(begin)
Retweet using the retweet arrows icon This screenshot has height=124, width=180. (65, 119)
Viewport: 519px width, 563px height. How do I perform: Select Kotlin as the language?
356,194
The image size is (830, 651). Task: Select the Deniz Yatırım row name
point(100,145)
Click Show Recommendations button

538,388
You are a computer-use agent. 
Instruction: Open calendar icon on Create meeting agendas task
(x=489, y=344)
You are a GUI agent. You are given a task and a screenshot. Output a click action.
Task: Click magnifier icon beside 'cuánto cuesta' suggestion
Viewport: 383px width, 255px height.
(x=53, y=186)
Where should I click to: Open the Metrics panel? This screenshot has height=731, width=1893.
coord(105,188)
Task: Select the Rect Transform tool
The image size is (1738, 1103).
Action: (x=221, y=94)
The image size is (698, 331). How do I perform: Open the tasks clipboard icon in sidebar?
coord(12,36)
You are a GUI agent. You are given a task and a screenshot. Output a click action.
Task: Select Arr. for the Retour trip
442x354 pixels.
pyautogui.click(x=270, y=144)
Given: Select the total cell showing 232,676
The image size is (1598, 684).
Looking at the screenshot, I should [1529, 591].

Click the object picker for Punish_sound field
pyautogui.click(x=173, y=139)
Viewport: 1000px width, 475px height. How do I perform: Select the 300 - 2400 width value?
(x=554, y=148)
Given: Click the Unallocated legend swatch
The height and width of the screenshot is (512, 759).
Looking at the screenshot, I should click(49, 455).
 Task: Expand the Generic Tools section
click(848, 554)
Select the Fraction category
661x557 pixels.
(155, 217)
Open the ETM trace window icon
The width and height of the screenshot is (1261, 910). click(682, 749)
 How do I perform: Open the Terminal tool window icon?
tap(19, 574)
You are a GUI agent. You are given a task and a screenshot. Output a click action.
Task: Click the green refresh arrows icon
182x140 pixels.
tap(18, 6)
(end)
### STATED EXERCISE
Reproduce the data from the line containing "Task: Expand the Generic Tools section" through the end of the data, swapping "window icon" for "panel icon" and keeping everything else the same.

### RESPONSE TO THE EXERCISE
 Task: Expand the Generic Tools section
click(848, 554)
Select the Fraction category
661x557 pixels.
(155, 217)
Open the ETM trace panel icon
The width and height of the screenshot is (1261, 910). click(682, 749)
 How do I perform: Open the Terminal tool panel icon?
tap(19, 574)
You are a GUI agent. You are given a task and a screenshot. Output a click action.
Task: Click the green refresh arrows icon
182x140 pixels.
tap(18, 6)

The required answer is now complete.